The WPAI-GH 2.2 is a set of six questions as follows: (1) Currently employed? (2) Number of hours missed from work due to health problems in the past week? (3) Number of hours missed from work due to other reasons in the past week? (4) Number of hours worked in the past week? (5) Degree to which health affected productivity while working (using a 0-10 Visual Analogue Scale)? (6) Degree to which health affected productivity in regular unpaid activities (using a 0-10 Visual Analogue Scale)?
Four main outcomes are generated from the WPAI: GH 2.0 and presented as percentages by multiplying the following scores by 100:
- Percent of work time missed due to health=Q2/(Q2+Q4) for those who were currently employed.

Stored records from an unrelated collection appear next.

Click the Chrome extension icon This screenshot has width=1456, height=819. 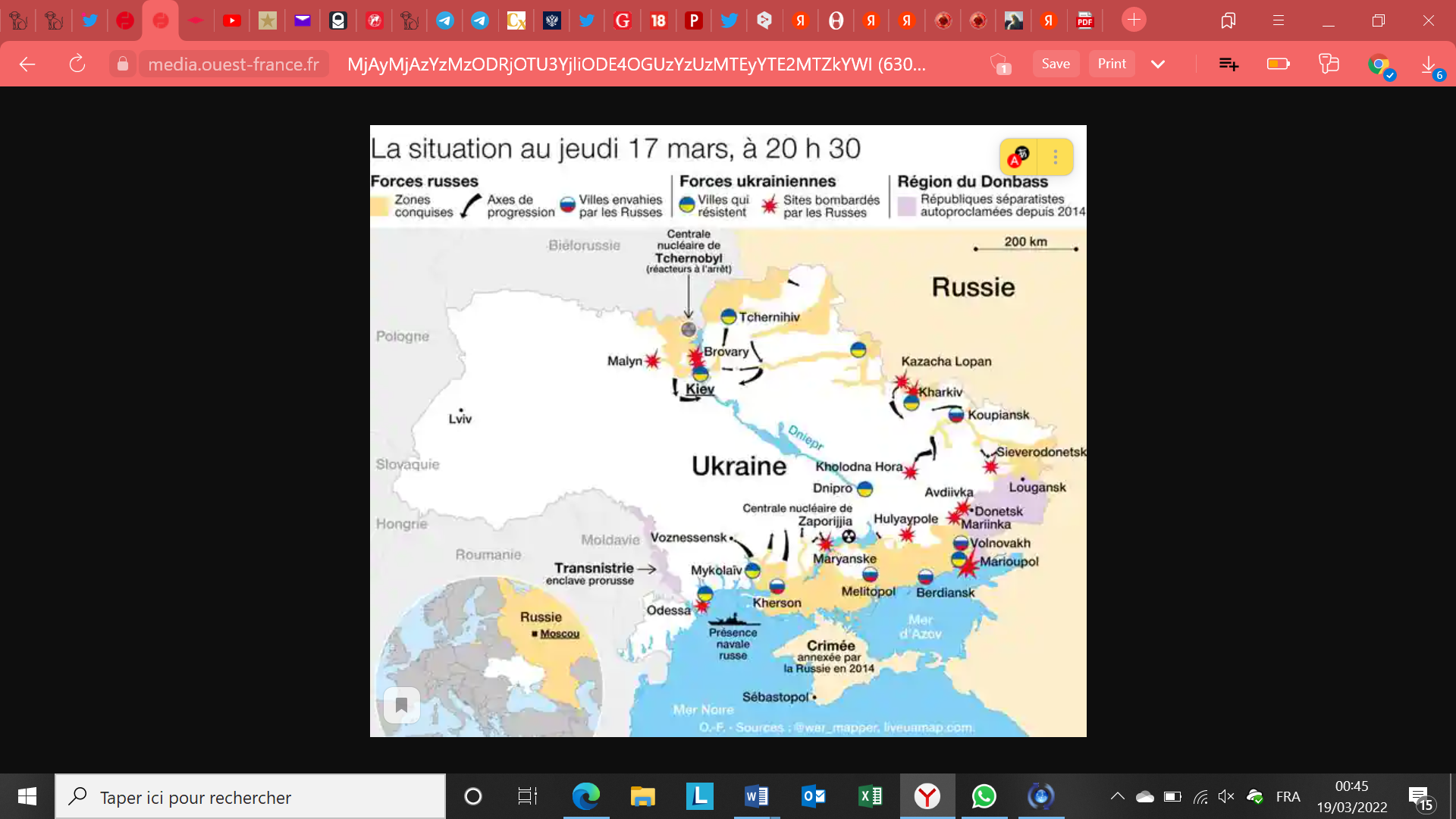(x=1379, y=64)
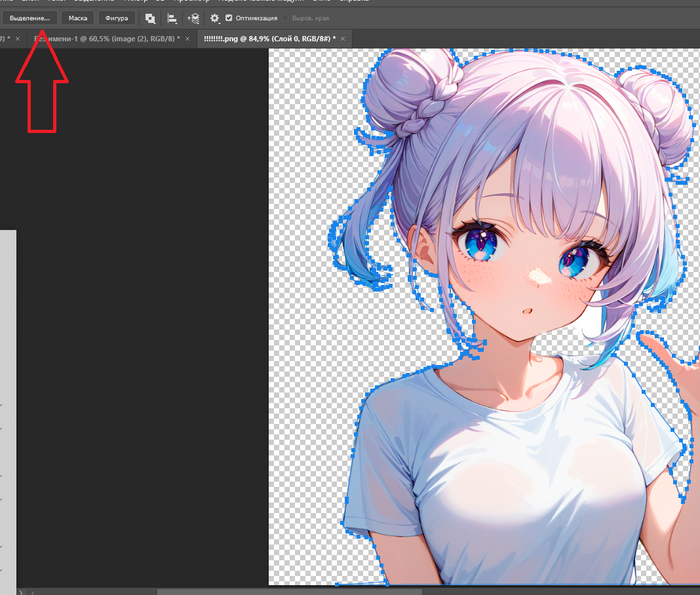Open the path alignment icon menu
This screenshot has height=595, width=700.
(x=172, y=18)
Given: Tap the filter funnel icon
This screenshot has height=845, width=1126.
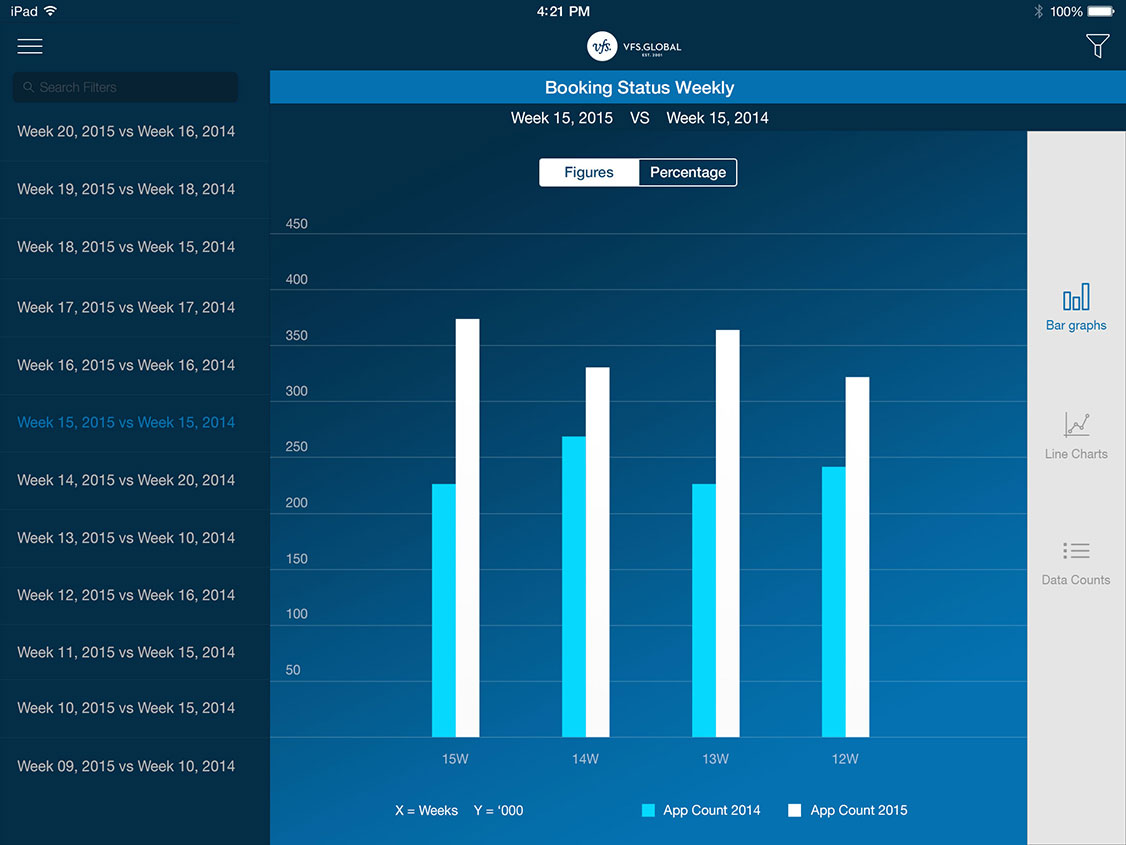Looking at the screenshot, I should pyautogui.click(x=1097, y=46).
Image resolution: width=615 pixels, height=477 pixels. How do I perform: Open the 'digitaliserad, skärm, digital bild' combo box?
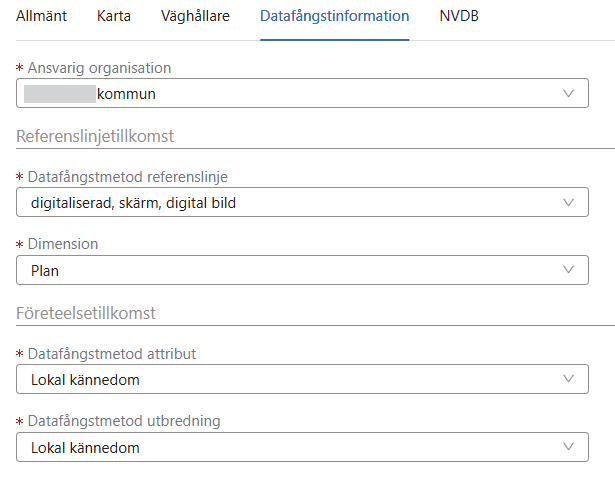tap(290, 203)
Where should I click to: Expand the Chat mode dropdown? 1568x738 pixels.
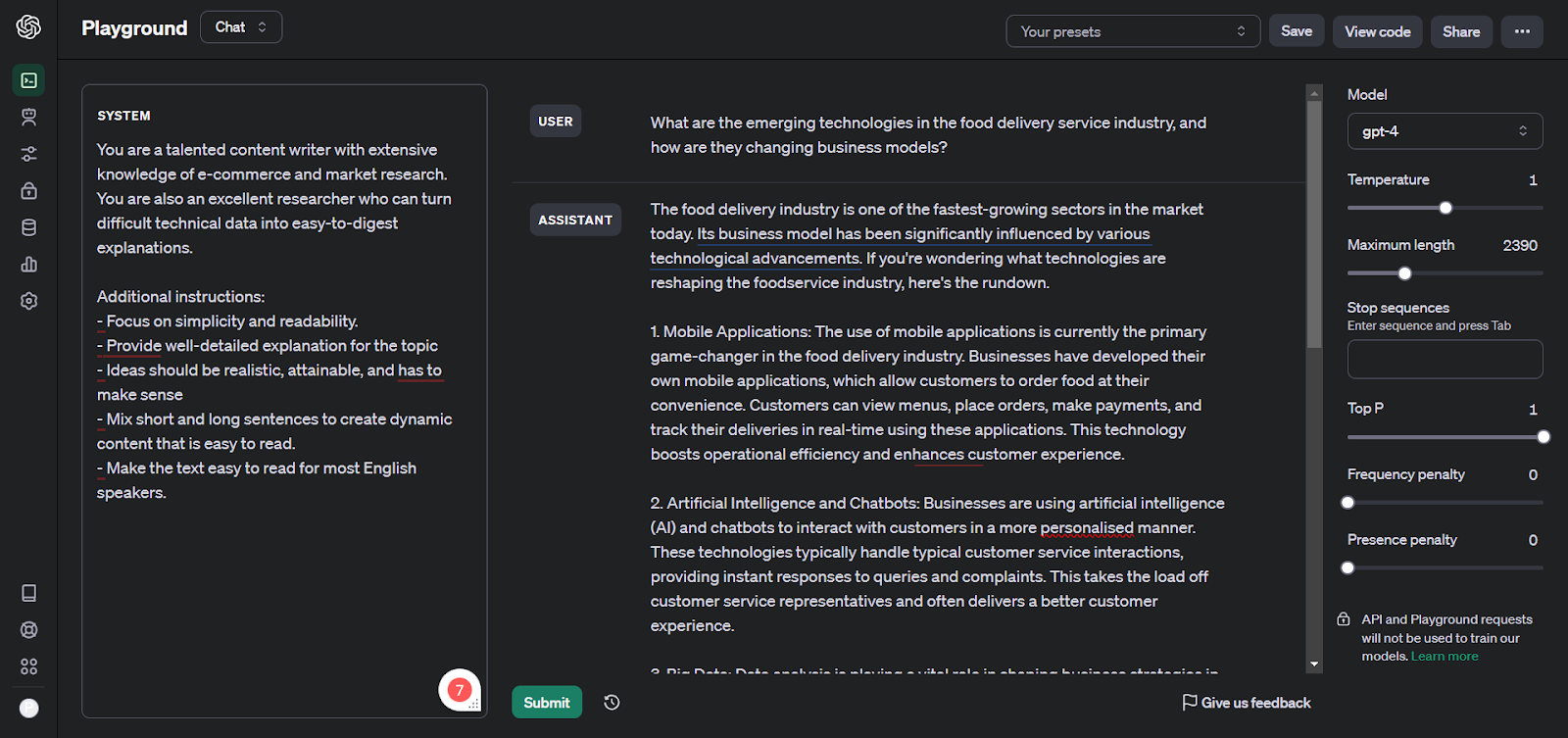[x=241, y=27]
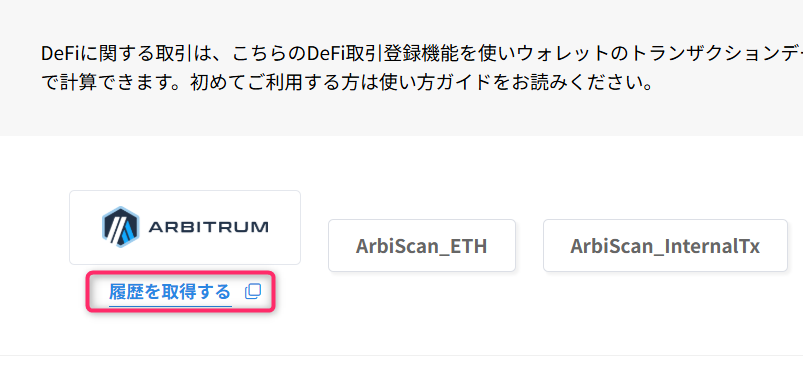Select the ArbiScan_ETH button
The image size is (803, 382).
click(421, 246)
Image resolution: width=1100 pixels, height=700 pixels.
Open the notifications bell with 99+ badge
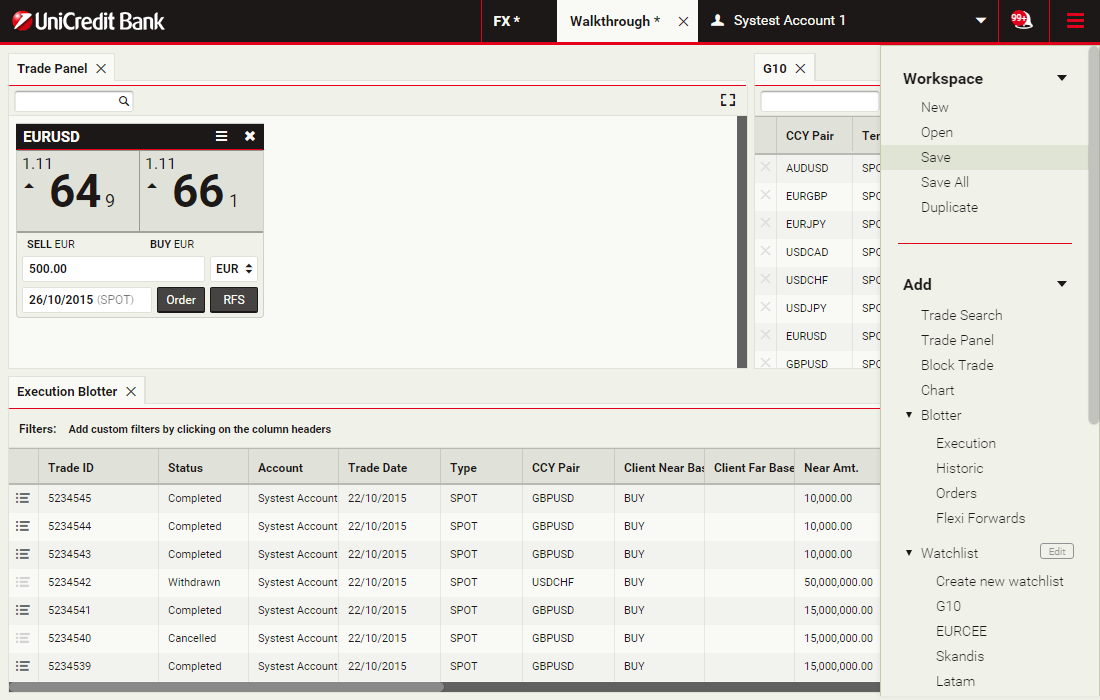(1021, 21)
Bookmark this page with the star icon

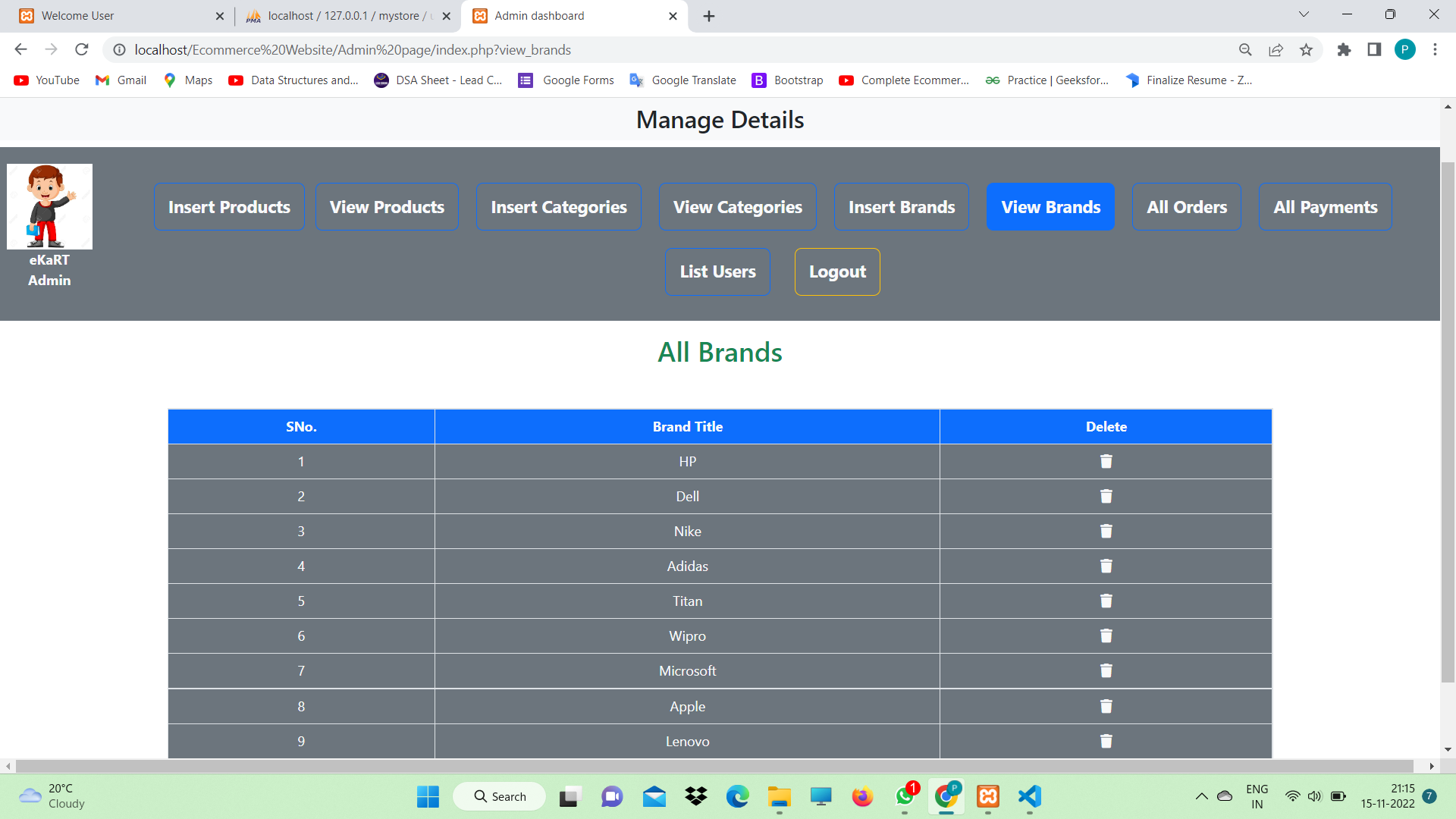point(1306,49)
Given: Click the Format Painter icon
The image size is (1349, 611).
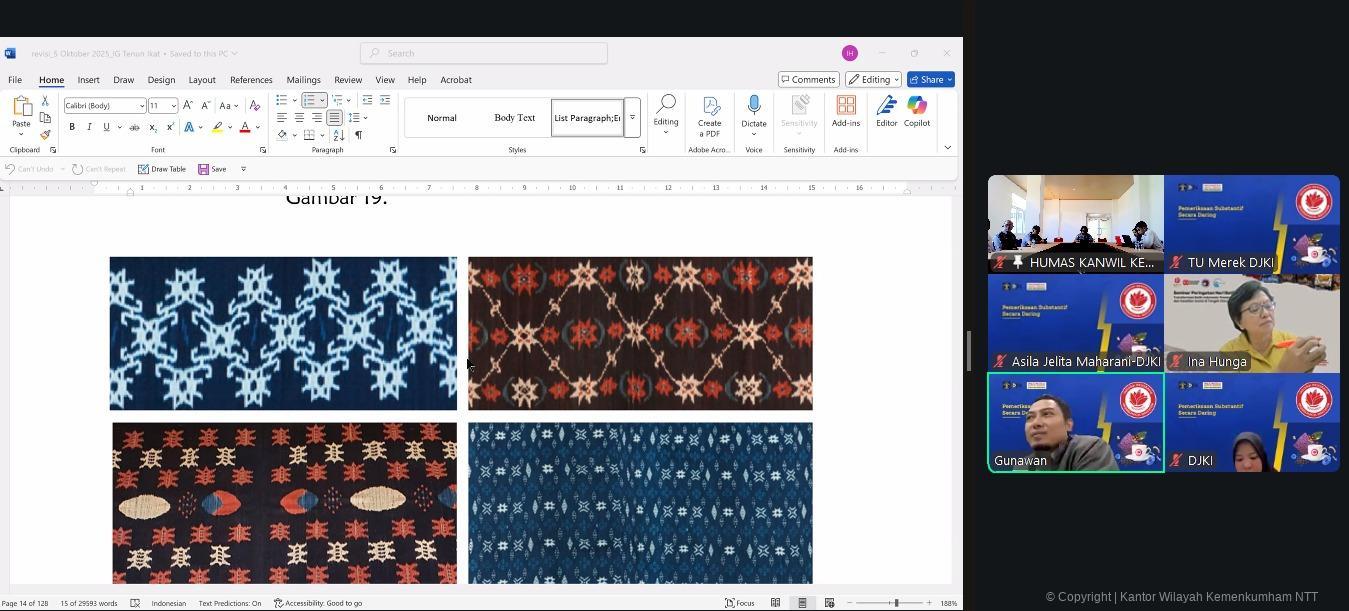Looking at the screenshot, I should [x=45, y=135].
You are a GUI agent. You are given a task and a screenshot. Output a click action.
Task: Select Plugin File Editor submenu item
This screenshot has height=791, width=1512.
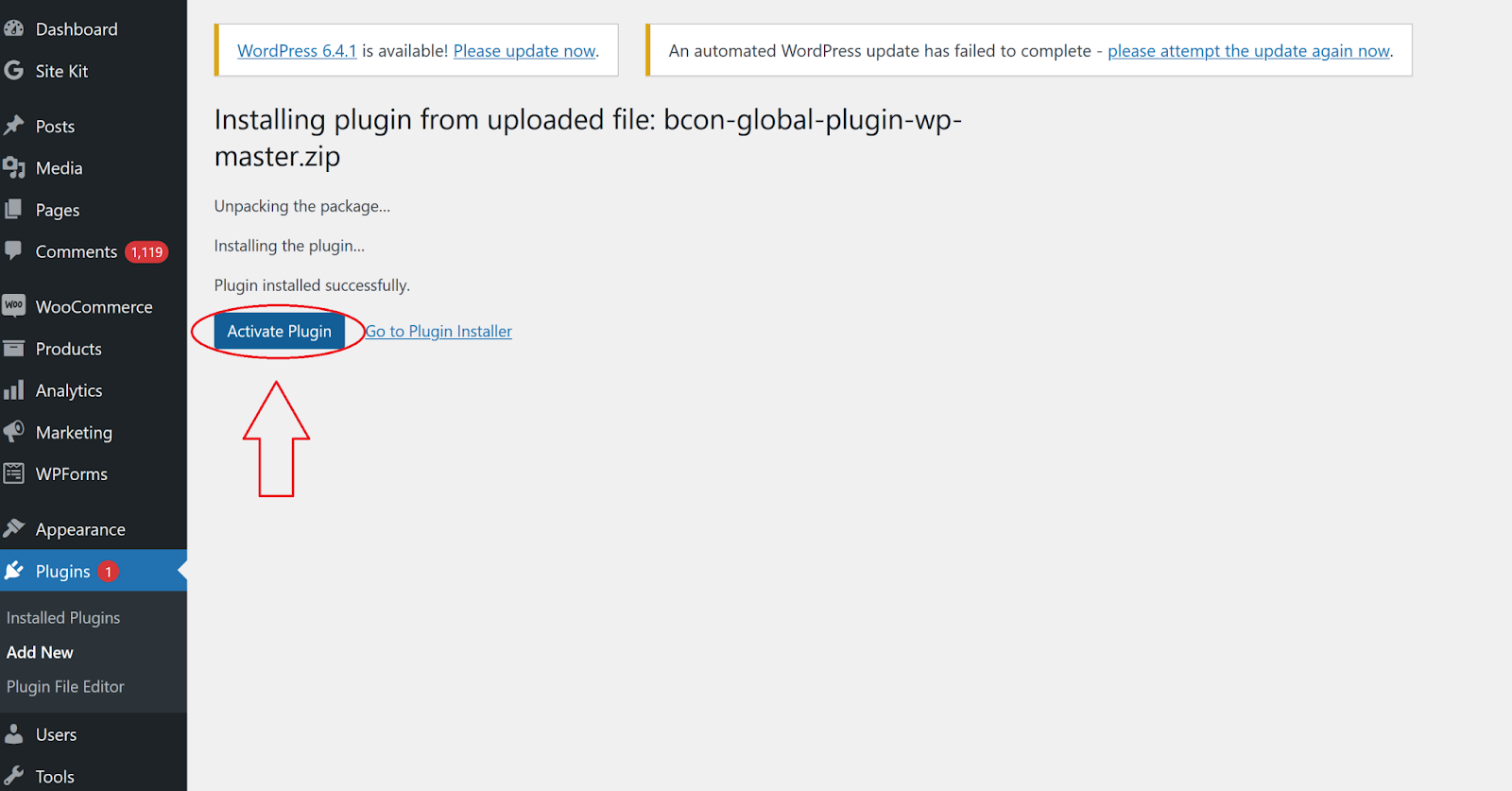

- Percent impairment while working due to health=Q5/10 for those who were currently employed and worked in the past week.
- Percent overall work impairment due to health=Q2/(Q2+Q4) + ((1–Q2/(Q2+Q4)) × (Q5/10)) for those who were currently employed.
- Percent activity impairment due to health=Q6/10 for all respondents.
For questions 2 to 6, the recall period is one week. For participants who missed work and did not work in the past week, the percentage of overall work impairment due to health will be the same as the percentage of work time missed due to health [].
Sleep Study
We will evaluate the OSA by an overnight type III polysomnography (Nox A1, ResMed). This will involve the monitoring of several physiological signals including airflow using nasal canulae, snoring by a contact microphone placed on the anterior neck, movement of the chest and abdomen wall using respiratory inductance respiratory belts, transcutaneous arterial oxygen saturation and pulse rate by pulse oximetry as well as body position and sleep-wake pattern using actimetry. Recordings will be manually scored according to the 2012 American Association of Sleep Medicine (AASM) manual for the scoring of sleep and associated events []. The analysis will include the Apnea Hypopnea Index (AHI), the 3% oxygen desaturation, as well as the percentage of recording time with transcutaneous arterial oxygen saturation of <90% (T90%).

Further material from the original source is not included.